As my party makes its way to the entrance, the crunch of gravel beneath our feet blends with the music of people happy to finally be celebrating special occasions that these days extend to complete vaccinations. If anything seems off, it’s the stream of fellow diners dressed for dinner in suits and dresses, which look quaint in an ongoing pandemic.
Otherwise, my arrival unfolds as it has for all the times I’ve visited the dining destination, which this month celebrates its 45th anniversary. Just as Francois Haeringer did before he died, son Jacques stands outside the restaurant in crisp chef’s whites, chatting up customers.
This being spring, waiters in red jackets with gold buttons dart in and out of the kitchen to ferry drinks from the bar and dishes from the kitchen to those of us wishing to dine alfresco.

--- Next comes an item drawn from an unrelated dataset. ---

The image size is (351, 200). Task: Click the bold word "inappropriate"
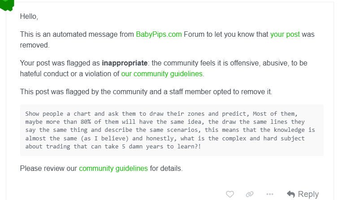(125, 63)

L’Auberge Chez Francois emerged in March from what Haeringer calls “hibernation,” but in reality was six weeks spent sprucing up the Alsatian-inspired retreat. “The only thing on the list I didn’t get done was a tummy tuck,” jokes the owner, 71, whose staff did much of the painting, staining and landscaping on the bucolic, six-acre property. One of the many lessons of the pandemic is the need for more outdoor seating. The owner responded with an expanded stone terrace covered by a tent, which is where my posse gathered last month for a socially distanced stroll down memory lane.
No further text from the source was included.